**Material shown:**
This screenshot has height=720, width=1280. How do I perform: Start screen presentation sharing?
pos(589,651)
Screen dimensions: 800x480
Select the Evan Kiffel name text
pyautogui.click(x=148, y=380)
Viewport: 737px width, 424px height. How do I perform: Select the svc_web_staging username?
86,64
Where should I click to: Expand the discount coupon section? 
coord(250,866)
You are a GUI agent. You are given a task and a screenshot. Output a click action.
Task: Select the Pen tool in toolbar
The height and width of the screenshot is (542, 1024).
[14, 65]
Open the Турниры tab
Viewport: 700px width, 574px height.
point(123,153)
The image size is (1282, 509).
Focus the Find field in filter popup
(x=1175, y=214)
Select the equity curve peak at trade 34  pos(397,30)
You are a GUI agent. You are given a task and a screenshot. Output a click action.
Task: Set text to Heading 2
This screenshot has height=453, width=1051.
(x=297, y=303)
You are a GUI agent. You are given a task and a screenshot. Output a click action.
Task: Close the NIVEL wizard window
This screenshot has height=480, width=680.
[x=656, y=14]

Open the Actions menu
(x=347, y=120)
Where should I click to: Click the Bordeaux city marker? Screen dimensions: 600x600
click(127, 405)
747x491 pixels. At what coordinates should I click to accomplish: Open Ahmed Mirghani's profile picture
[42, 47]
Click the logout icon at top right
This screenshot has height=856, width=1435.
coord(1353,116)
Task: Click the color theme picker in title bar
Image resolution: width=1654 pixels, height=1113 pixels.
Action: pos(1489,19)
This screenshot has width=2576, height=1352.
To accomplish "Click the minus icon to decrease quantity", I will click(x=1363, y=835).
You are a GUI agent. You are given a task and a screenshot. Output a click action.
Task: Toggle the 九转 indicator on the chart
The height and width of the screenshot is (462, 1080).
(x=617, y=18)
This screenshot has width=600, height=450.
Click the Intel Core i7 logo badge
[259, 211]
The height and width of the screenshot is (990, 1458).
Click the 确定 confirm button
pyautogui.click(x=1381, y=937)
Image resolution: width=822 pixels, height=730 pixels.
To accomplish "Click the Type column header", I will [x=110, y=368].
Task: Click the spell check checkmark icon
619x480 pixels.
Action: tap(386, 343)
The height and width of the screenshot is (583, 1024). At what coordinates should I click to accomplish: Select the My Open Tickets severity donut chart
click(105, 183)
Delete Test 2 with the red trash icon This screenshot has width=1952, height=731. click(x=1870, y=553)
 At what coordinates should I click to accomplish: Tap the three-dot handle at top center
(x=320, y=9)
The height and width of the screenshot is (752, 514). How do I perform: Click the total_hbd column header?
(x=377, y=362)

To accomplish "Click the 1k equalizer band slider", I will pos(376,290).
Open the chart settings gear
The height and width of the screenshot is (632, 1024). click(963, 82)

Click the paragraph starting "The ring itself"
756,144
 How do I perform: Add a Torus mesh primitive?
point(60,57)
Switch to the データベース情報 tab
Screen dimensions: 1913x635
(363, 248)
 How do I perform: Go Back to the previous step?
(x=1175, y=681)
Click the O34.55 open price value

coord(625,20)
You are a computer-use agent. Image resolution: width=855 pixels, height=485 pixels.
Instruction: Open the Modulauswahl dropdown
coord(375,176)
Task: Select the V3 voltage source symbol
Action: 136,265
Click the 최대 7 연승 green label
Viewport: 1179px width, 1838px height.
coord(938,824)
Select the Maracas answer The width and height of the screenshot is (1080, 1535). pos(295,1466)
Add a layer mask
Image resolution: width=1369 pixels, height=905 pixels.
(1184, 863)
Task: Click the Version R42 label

**Problem:** Reproduce the records above exactly, starting with the line that contains "Image resolution: width=822" and ending with the last line.

**Response to the exercise:**
Image resolution: width=822 pixels, height=730 pixels.
To accomplish "Click the Type column header", I will [x=110, y=368].
Task: Click the spell check checkmark icon
619x480 pixels.
Action: tap(386, 343)
The height and width of the screenshot is (583, 1024). At what coordinates should I click to accomplish: Select the My Open Tickets severity donut chart
click(105, 183)
Delete Test 2 with the red trash icon This screenshot has width=1952, height=731. click(x=1870, y=553)
 At what coordinates should I click to accomplish: Tap the three-dot handle at top center
(x=320, y=9)
The height and width of the screenshot is (752, 514). How do I perform: Click the total_hbd column header?
(x=377, y=362)

To accomplish "Click the 1k equalizer band slider", I will pos(376,290).
Open the chart settings gear
The height and width of the screenshot is (632, 1024). click(963, 82)

Click the paragraph starting "The ring itself"
756,144
 How do I perform: Add a Torus mesh primitive?
point(60,57)
Switch to the データベース情報 tab
Screen dimensions: 1913x635
(363, 248)
 How do I perform: Go Back to the previous step?
(x=1175, y=681)
Click the O34.55 open price value

coord(625,20)
You are a computer-use agent. Image resolution: width=855 pixels, height=485 pixels.
Instruction: Open the Modulauswahl dropdown
coord(375,176)
Task: Select the V3 voltage source symbol
Action: 136,265
Click the 최대 7 연승 green label
Viewport: 1179px width, 1838px height.
coord(938,824)
Select the Maracas answer The width and height of the screenshot is (1080, 1535). pos(295,1466)
Add a layer mask
Image resolution: width=1369 pixels, height=905 pixels.
(1184, 863)
Task: Click the Version R42 label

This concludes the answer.